El 5 de febrero de 1597 fueron crucificados y asesinados en Nagasaki, Japón, un total de 26 prisioneros cristianos:

6 franciscanos, de los cuales 4 eran españoles, uno de la India y el mexicano criollo san Felipe de Jesús.

3 jesuitas japoneses, entre ellos Pablo Miki.

Y 17 seglares católicos, uno de ellos coreano y los otros 16 japoneses. Algunos eran catequistas e intérpretes. Había un soldado y un médico. También tres niños, de 11, 13 y 14 años de edad, que ayudaban en Misa como acólitos.

NO BASTABA CON MATARLOS: PRIMERO HABÍA QUE TORTURARLOS

El 3 de enero de 1597 se decretó que Felipe y sus compañeros murieran crucificados, pero que antes se les cortaran las orejas y la nariz, y que fueran paseados por las ciudades para causar terror a fin de erradicar la fe cristiana, y para que la gente se burlara de ellos.

Fue gracias a las gestiones de un comerciante español y del capitán del barco naufragado en el que llegó Felipe a Japón, que se logró que el emperador accediera a que sólo se les cortara la oreja izquierda.

A partir del 4 de enero comenzó sin descanso la exhibición y el maltrato de los prisioneros de ciudad en ciudad. Pero las muchedumbres acabaron sorprendidas por la heroica valentía que manifestaron los cristianos, incluidos los niños Luis Ibaraki, de 11 años de edad; Antonio, de 13, y Tomás Cosaki, de 14.
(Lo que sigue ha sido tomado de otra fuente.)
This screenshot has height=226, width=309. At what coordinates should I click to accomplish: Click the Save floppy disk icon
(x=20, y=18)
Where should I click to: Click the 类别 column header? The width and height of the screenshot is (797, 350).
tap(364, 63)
Tras que les cortaran la oreja, el pequeño Luis tomó la suya del suelo, la mostró al verdugo y le dijo: «Me parece poco». Y Tomás y Antonio, dirigiéndose también al verdugo, le increparon: «Corta, corta más si quieres, y hártate bien de sangre de cristianos».

Por su parte, san Felipe de Jesús exclamó:

«Ya dimos la primera sangre; ya nadie nos quitará el gozo de darla toda por la fe».
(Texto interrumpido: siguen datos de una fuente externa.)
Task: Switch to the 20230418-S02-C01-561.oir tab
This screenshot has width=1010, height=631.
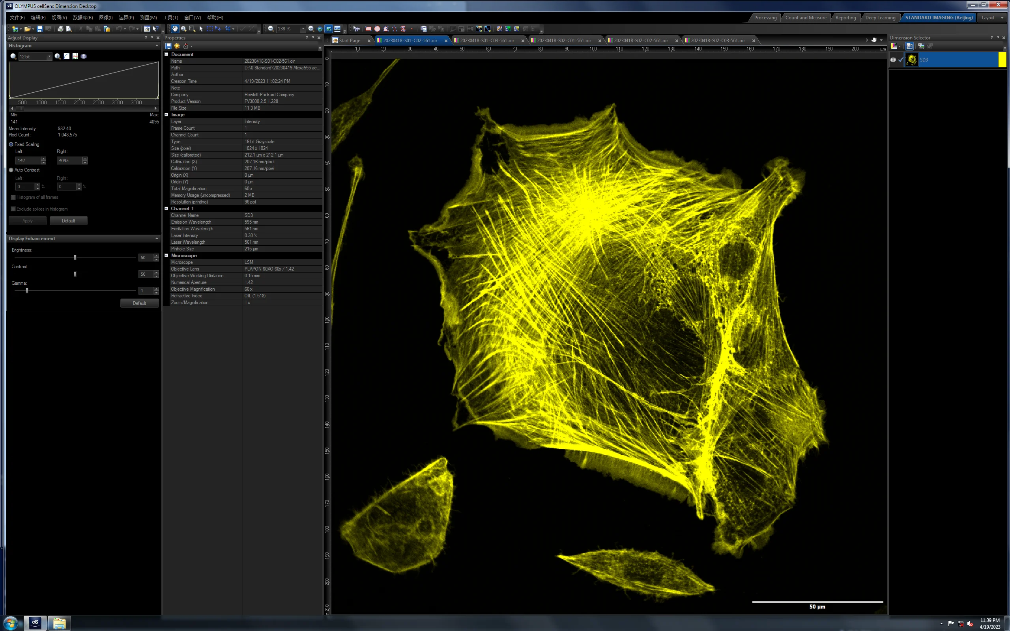Action: pyautogui.click(x=563, y=40)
El 4 de febrero, víspera de su crucifixión, los 26 ya tenían los rostros cadavéricos, los cuerpos huesudos y cubiertos de llagas y heridas, y los pies sangrantes y deformados por la hinchazón, pues habían vivido un mes completo de constantes maltratos.

ASÍ DEBÍAN SER EJECUTADOS

La crucifixión en Japón no era sujetando a la cruz al condenado por medio de clavos que lo traspasaban, sino que se le ataba a ella mediante cuerdas y argollas. Además cada cruz tenía un anillo de hierro más grande con el que se sujetaba al reo por el cuello.

La víctima apoyaba sus pies en un pequeño pedal o base de madera, por lo que la crucifixión no solía ser la causa de la muerte, sino que se mataba así.

Se colocaban dos verdugos con lanza a los lados de cada crucificado. Delante se ponía una tabla en la que se escribía la sentencia del emperador, que para el caso de los 26 mártires fue la siguiente:

«Por cuanto estos hombres vinieron de Filipinas con el título de embajadores y se quedaron en Miyako (Kyoto) predicando la ley de los cristianos que yo prohibí rigurosamente los años pasados, mando que sean ajusticiados junto con los japoneses que se hicieron de su ley».

Finalmente, a una señal dada, los dos verdugos clavaban a cada reo sus lanzas entrando por el costado y atravesando el pecho, con lo que la muerte era instantánea. Así murieron los 26 cristianos.

CUANDO MORIR ES BUENA NOTICIA

El día que se decretó la sentencia a muerte de san Felipe de Jesús, los otros religiosos y los seglares japoneses, ocurrió algo que desconcertó por completo a los jueces y soldados paganos: los cristianos condenados, en lugar de echarse a llorar y suplicar el perdón del emperador, se llenaron de alegría con la noticia.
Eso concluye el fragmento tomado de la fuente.